Welcome to My Week in AI! Each week this blog will have the following parts:
This week’s focus has been more data engineering. I have finished the ‘Master SQL for Data Science’ learning pathway on LinkedIn Learning, and I found it very useful and interesting. I am planning to learn more about document databases (specifically MongoDB) and graph databases (specifically Neo4j) and am currently setting up my own projects on both of these platforms to dive deeper into their intricacies. Up next for my big data and data engineering learning is Hadoop and Kafka and more advanced Spark.
I’ve also been working on a project: the Kaggle Wheat Detection competition, essentially an object detection computer vision task. The aim is to identify individual wheat plant heads in images of agricultural fields and there are two main challenges associated with this: plants may be very dense and so identifying individual heads is difficult, and images may be blurred due to wind. My first step for this project was loading and cleaning data, and now I am trying some fast and rough transfer learning approaches to understand the baseline accuracy I can achieve.
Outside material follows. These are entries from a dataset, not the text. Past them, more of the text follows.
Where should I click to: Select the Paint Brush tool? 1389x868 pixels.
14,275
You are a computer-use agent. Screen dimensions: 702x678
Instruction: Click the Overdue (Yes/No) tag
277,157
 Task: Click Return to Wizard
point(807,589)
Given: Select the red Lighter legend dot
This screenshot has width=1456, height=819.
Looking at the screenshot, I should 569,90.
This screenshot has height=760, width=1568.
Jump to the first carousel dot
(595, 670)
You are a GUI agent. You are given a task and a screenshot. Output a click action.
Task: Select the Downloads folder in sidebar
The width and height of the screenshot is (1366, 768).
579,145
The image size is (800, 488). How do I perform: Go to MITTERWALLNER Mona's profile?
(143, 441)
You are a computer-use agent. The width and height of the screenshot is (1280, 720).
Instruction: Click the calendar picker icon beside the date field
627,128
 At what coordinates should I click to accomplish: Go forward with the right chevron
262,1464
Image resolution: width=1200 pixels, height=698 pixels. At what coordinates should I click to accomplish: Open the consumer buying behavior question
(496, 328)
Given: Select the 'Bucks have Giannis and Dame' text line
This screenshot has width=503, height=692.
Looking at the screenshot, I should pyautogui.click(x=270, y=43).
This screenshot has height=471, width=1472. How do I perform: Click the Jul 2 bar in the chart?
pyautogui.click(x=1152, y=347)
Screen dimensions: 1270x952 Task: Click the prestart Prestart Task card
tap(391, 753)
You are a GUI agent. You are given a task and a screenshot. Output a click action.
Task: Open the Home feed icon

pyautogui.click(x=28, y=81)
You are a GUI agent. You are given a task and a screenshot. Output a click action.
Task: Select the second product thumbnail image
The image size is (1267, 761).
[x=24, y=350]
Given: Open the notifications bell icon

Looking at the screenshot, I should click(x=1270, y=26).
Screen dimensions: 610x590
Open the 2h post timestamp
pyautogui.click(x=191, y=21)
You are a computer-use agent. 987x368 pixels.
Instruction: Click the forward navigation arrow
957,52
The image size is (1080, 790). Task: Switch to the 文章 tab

Further steps for improving accuracy might be augmenting the training data, training my own classifier, and using transfer learning to generate image embeddings as an input to my own classifier.
1. Natural Language Generation:
The Commercial State of the Art in 2020
4. Becoming a Data Scientist, Data Analyst, Financial Analyst and Research Analyst
This week’s research paper is in a field I touched on in my post from last week, ethics and fairness in AI. Some concern exists amongst local and federal government agencies about inconsistencies between different demographic groups when identifying faces using facial recognition technology. This has led to several US cities and other governing bodies banning the use of such technology in the public sphere.
The research I’m highlighting this week is by Garcia et al. and titled ‘The Harms of Demographic Bias in Deep Face Recognition Research’.¹ The authors showed that the accuracy of three state-of-the-art facial recognition algorithms dropped significantly for non-Caucasians compared to Caucasians, and for women compared to men. The algorithms they tested were VGGFace, DLib and FaceNet. The authors presented the results as the mean euclidean distances between the face embeddings of different subjects within each of the demographic categories tested. For example, they found that the mean euclidean distance between the embeddings for Caucasian Male samples was ~1.343, but only ~1.02 for Asian Females, when using the FaceNet algorithm. This means that Asian Females had more similar embeddings on average, and so were more likely to be misidentified. This difference of ~0.3 between the two demographic groups is significant relative to typical euclidean distance values for such embeddings.
After evaluating the facial recognition algorithms on data of different demographic groups, the researchers demonstrated the ease of performing a morphing attack on these algorithms in an automated border control (ABC) scenario. ABCs use facial recognition software to compare a person to the image on their travel document, and open immigration gates if the two are deemed a match. A morphing attack involves an accomplice and an imposter who work together to create a fake document with a combination of their two faces. Garcia et al. developed morphed images from a set of ‘accomplice’ images and tested these on the FaceNet algorithm. They found that attacks based on Asian faces worked 4.32% the time compared to 0.27% of the time for Caucasian faces. This is a practical illustration of the consequences that demographic bias in facial recognition technology can have.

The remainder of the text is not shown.